Que Rich Trumka, Président du puissant et très démocrate syndicat AFL-CIO, félicite Donald Trump ou que la Bourse de New York n’ait pas subi la chute annoncée ne conduit pas à plus de circonspection. Ni les mesures contre l’obamacare approuvées par 60% des citoyens, tout comme sa volonté de souveraineté énergétique par nucléaire, pétrole, gaz de schiste. Ni le soutien à l’abandon du Traité transpacifique et la guerre commerciale avec les pays, du Vietnam à la Chine, qui utilisent dumping et contrefaçon sous prétexte de libéralisme.
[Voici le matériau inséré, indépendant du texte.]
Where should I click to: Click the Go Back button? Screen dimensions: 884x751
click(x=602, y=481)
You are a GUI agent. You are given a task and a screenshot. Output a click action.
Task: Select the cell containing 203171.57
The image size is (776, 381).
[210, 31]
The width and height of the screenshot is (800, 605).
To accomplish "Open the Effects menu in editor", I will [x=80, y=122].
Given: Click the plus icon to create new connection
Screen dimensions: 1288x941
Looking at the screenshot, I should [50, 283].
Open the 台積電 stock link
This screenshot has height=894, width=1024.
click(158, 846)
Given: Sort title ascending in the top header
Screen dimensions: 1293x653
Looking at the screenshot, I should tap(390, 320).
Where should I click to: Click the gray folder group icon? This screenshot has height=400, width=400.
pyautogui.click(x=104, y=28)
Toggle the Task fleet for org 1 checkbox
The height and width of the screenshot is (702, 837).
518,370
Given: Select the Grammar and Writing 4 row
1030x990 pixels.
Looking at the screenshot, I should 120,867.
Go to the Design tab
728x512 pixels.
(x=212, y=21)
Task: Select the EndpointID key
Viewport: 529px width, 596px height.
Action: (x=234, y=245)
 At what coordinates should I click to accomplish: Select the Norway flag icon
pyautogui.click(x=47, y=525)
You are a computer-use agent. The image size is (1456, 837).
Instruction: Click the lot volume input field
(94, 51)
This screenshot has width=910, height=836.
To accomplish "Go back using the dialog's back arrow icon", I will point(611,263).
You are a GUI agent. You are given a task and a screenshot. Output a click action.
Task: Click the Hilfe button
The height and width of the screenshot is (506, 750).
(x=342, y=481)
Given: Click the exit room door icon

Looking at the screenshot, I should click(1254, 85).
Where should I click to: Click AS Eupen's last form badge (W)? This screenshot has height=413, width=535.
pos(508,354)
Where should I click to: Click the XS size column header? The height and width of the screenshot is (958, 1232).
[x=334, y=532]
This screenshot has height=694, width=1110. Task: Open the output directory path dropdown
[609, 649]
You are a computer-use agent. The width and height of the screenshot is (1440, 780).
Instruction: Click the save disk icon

Le mur avec le Mexique? Déjà là, camarades ! 1100 km construits sur 3300 km. Commencé par Bill Clinton, en 1994 : 4 m de haut, miradors, accord du Mexique contre narcotrafiquants et immigration clandestine qui vide le pays de ses forces vives. Mur renforcé en 2006, par le Secure Fence Act, voté par 92 sénateurs sur 100, dont Barack Obama. Approuvé par 68% des Américains. Les interdictions d’entrée de 7 pays ? Mesures antimusulmanes ? Comment expliquer l’exclusion de l’Iran mais non de l’’Arabie Saoudite? Et pourquoi n’avoir jamais protesté contre les Etats qui interdisent juifs et ceux qui sont allés en Israël ?
Mieux vaut l’analyse lucide de ce cynisme américain de la puissance quand on a le réel souci de sa propre puissance. Intelligence et police de la pensée ne font jamais bon ménage.